### TASK ITEM
The complete listing should be copied out exactly.

==== PROVIDED RECORDS

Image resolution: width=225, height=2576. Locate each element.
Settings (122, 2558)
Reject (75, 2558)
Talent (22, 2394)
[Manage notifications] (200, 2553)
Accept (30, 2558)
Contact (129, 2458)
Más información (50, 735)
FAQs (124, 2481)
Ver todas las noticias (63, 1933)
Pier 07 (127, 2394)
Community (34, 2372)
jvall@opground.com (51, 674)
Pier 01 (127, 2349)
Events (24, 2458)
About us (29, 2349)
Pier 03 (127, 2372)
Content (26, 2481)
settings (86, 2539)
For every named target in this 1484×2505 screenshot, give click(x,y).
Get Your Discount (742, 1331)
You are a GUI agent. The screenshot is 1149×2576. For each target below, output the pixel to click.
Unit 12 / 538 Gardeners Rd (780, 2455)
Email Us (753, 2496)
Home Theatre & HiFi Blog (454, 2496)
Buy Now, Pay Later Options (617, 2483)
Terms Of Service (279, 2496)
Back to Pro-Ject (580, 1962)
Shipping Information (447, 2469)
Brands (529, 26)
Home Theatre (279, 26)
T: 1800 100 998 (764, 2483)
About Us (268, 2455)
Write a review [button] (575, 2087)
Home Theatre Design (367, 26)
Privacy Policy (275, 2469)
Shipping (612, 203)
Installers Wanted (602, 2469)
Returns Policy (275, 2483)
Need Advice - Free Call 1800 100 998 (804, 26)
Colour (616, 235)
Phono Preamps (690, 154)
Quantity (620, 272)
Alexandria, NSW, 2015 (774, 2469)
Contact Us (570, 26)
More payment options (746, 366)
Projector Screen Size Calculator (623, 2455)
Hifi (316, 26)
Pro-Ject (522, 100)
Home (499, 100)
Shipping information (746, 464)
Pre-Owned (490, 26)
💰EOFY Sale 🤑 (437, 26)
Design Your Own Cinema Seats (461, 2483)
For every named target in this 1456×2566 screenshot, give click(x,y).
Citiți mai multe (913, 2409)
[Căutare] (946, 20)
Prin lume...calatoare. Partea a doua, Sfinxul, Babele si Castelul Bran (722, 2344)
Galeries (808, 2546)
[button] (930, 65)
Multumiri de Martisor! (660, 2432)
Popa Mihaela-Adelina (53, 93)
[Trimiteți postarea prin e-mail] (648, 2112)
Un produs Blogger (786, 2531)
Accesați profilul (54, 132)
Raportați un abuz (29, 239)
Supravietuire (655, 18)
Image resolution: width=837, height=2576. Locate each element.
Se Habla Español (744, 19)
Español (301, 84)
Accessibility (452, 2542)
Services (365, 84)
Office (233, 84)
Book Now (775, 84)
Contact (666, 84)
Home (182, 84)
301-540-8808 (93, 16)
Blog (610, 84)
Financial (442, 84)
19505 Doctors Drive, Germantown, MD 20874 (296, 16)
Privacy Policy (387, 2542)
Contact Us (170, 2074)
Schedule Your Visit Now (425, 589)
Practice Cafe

========

### OUTPUT FOR THIS EXERCISE
Image resolution: width=225, height=2576. Locate each element.
Settings (122, 2558)
Reject (75, 2558)
Talent (22, 2394)
[Manage notifications] (200, 2553)
Accept (30, 2558)
Contact (129, 2458)
Más información (50, 735)
FAQs (124, 2481)
Ver todas las noticias (63, 1933)
Pier 07 (127, 2394)
Community (34, 2372)
jvall@opground.com (51, 674)
Pier 01 (127, 2349)
Events (24, 2458)
About us (29, 2349)
Pier 03 (127, 2372)
Content (26, 2481)
settings (86, 2539)
For every named target in this 1484×2505 screenshot, give click(x,y).
Get Your Discount (742, 1331)
You are a GUI agent. The screenshot is 1149×2576. For each target below, output the pixel to click.
Unit 12 / 538 Gardeners Rd (780, 2455)
Email Us (753, 2496)
Home Theatre & HiFi Blog (454, 2496)
Buy Now, Pay Later Options (617, 2483)
Terms Of Service (279, 2496)
Back to Pro-Ject (580, 1962)
Shipping Information (447, 2469)
Brands (529, 26)
Home Theatre (279, 26)
T: 1800 100 998 (764, 2483)
About Us (268, 2455)
Write a review [button] (575, 2087)
Home Theatre Design (367, 26)
Privacy Policy (275, 2469)
Shipping (612, 203)
Installers Wanted (602, 2469)
Returns Policy (275, 2483)
Need Advice - Free Call 1800 100 998 (804, 26)
Colour (616, 235)
Phono Preamps (690, 154)
Quantity (620, 272)
Alexandria, NSW, 2015 (774, 2469)
Contact Us (570, 26)
More payment options (746, 366)
Projector Screen Size Calculator (623, 2455)
Hifi (316, 26)
Pro-Ject (522, 100)
Home (499, 100)
Shipping information (746, 464)
Pre-Owned (490, 26)
💰EOFY Sale 🤑 (437, 26)
Design Your Own Cinema Seats (461, 2483)
For every named target in this 1456×2566 screenshot, give click(x,y).
Citiți mai multe (913, 2409)
[Căutare] (946, 20)
Prin lume...calatoare. Partea a doua, Sfinxul, Babele si Castelul Bran (722, 2344)
Galeries (808, 2546)
[button] (930, 65)
Multumiri de Martisor! (660, 2432)
Popa Mihaela-Adelina (53, 93)
[Trimiteți postarea prin e-mail] (648, 2112)
Un produs Blogger (786, 2531)
Accesați profilul (54, 132)
Raportați un abuz (29, 239)
Supravietuire (655, 18)
Image resolution: width=837, height=2576. Locate each element.
Se Habla Español (744, 19)
Español (301, 84)
Accessibility (452, 2542)
Services (365, 84)
Office (233, 84)
Book Now (775, 84)
Contact (666, 84)
Home (182, 84)
301-540-8808 (93, 16)
Blog (610, 84)
Financial (442, 84)
19505 Doctors Drive, Germantown, MD 20874 (296, 16)
Privacy Policy (387, 2542)
Contact Us (170, 2074)
Schedule Your Visit Now (425, 589)
Practice Cafe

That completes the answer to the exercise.